What the task asks: An identical transcription of the records is required.

Saved entries:
== Segment start ==
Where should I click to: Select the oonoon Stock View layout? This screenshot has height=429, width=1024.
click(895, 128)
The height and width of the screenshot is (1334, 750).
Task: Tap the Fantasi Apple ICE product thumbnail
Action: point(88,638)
== Segment end ==
Expected output:
Where should I click to: Select the oonoon Stock View layout? This screenshot has height=429, width=1024.
click(895, 128)
The height and width of the screenshot is (1334, 750).
Task: Tap the Fantasi Apple ICE product thumbnail
Action: point(88,638)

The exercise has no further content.